Quand la nature reprend ses droits
Marie Béclard - FAML
L e dernier rapport du Groupe d’experts intergouvernemental sur l’évolution du climat (GIEC) est paru le 9 août 2021 et il est sans appel : l’humain est responsable du réchauffement de l’atmosphère et l’ampleur des changements climatiques actuels n’a pas été observée depuis des siècles. Le réchauffement climatique va se poursuivre au moins jusqu’en 2050. Cependant, nous pouvons encore éviter une augmentation de plus de 2°C voire de 1,5°C mais pour cela, nous devons atteindre le plus rapidement possible la neutralité pour le CO2 et réduire fortement les émissions des autres gaz à effet de serre.1 Ce rapport, est-ce vraiment une surprise ? Peu d’entre nous arrivait encore à se voiler la face.
Qu’est-ce qui nous attend ? On prévoit une augmentation de la fréquence et de l’intensité de phénomènes climatiques extrêmes : des vagues de chaleur, des fortes précipitations ou des sécheresses selon les régions ainsi que la réduction de la banquise arctique, de la couverture neigeuse et du pergélisol. Toutes ces prévisions qui autrefois semblaient issues d’un film de science fiction commencent aujourd’hui à être une réalité. Toutes les régions du monde subissent déjà les effets du changement climatique. L’été 2021 en aura été un triste exemple : l’Allemagne, la Belgique, la Chine et bien d’autres pays ont été lourdement touchés par les inondations tandis que le Canada, les États-Unis, la Grèce ou la Turquie … ont connu des pics extrêmes de chaleur provoquant des incendies et détruisant des centaines de milliers d’hectares de terre, ainsi que la biodiversité des sites touchés.
L’Europe est naturellement exposée aux catastrophes puisqu’une partie conséquente de sa population se concentre près des cours d’eau et des zones littorales (parfois en dessous du niveau de la mer), dans des zones de montagne accidentées, dans des zones sismiques ou volcaniques ou encore dans des régions extrêmement exposées aux incendies.
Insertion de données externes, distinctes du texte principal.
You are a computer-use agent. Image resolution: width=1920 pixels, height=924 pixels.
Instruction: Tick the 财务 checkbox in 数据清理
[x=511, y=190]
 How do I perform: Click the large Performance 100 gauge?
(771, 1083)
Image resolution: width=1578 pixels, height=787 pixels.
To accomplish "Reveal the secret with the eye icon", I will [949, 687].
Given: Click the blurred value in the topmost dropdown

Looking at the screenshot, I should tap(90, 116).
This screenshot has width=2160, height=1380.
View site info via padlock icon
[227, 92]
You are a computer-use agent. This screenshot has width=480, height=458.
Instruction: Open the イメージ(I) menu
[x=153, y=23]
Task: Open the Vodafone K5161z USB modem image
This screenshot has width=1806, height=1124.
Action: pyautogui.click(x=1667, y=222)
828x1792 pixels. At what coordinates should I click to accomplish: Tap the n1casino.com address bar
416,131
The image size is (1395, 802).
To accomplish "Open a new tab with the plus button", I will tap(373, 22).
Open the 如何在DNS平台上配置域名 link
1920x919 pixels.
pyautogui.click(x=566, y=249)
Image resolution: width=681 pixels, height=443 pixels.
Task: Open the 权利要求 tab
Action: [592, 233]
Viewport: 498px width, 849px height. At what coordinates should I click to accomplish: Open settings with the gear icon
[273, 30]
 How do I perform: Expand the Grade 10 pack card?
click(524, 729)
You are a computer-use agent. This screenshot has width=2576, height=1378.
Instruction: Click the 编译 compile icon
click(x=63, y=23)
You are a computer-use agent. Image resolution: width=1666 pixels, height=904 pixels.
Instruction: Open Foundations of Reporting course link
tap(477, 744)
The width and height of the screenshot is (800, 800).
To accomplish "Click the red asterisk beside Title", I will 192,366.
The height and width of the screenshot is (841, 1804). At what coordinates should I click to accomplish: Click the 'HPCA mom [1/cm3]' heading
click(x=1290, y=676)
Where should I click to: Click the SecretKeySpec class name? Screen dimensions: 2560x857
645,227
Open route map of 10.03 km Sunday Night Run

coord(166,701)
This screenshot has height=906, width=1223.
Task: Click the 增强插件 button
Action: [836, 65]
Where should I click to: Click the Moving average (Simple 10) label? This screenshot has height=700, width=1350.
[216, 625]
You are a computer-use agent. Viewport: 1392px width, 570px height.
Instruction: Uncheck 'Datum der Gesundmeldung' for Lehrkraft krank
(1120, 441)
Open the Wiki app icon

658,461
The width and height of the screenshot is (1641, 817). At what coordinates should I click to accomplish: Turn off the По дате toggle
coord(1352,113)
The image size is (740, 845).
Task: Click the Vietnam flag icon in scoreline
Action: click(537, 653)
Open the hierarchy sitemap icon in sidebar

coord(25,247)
Il est donc réellement urgent de prendre des décisions et de mener des actions concrètes que se soit au niveau environnemental ou des politiques de développement urbain tant pour réduire l’ampleur de la catastrophe que pour vivre avec un ration risque/bénéfice qui soit acceptable.
Déjà en 2009, l’ONU-SIPC ??? prévoyait que le changement climatique allait accroître les risques de catastrophe en rendant les populations plus vulnérables aux aléas physiques, pour deux raisons: la dégradation des écosystèmes, qui appauvrira les ressources en eau et en nourriture, et une modification des moyens de subsistance due à l’augmentation des aléas météorologiques et climatiques. ²
Pourtant dans des villes comme Bruxelles, des méga projets urbanistiques sont réalisés ou sur la table des négociations. La construction de millier de logements est en jeux. Que justifie l’ampleur de ces projets ? Bruxelles connaît-elle un véritable boom démographique ?
Inondation et pauvreté, un risque accru
1,47 milliard de personnes sont exposées à un risque modéré d’inondation. S’il ne s’agit pas seulement de ménages précarisés, 600 millions d’individus potentiellement touchés sont des personnes à très faibles revenus : « 4 personnes sur 10 exposées au risque d’inondation dans le monde vivent avec moins de 5,50 dollars par jour ».2 Les inondations sont les catastrophes naturelles les plus fréquentes et elles n’épargnent aucun pays. Dans les années à venir, elles seront encore plus nombreuses avec l’affaissement des terres (dues en partie à l’extraction des eaux souterraines) et l’impact de l’urbanisation croissante (puisque les zones sures sont déjà occupées, les populations s’installent dans des zones toujours plus dangereuses) et les conséquences du réchauffement climatique.3
Le problème s’explique en partie car les biens situés dans des zones soumises aux inondations peuvent être beaucoup moins chers ce qui permet à une frange plus pauvre de la population d’accéder à des biens qui auraient été hors budget sans le risque d’inondation. 4
Les conséquences des inondations, ce sont souvent les ménages les plus pauvres qui les ressentent le plus fort et à long terme : faute d’économies et d’accès aux dispositifs de soutien. 5
La nature à la rescousse
En Belgique, de nombreuses photographies prises durant les inondation de l’été 2021 ont mis en évidence la différence entre un milieu resté naturel et un espace artificialisé. L’artificialisation empêche l’infiltration et le stockage des eaux fluviales. Les systèmes artificiels de captages peuvent se retrouver rapidement dépassés par l’arrivée massive d’eau qui provoque des inondations.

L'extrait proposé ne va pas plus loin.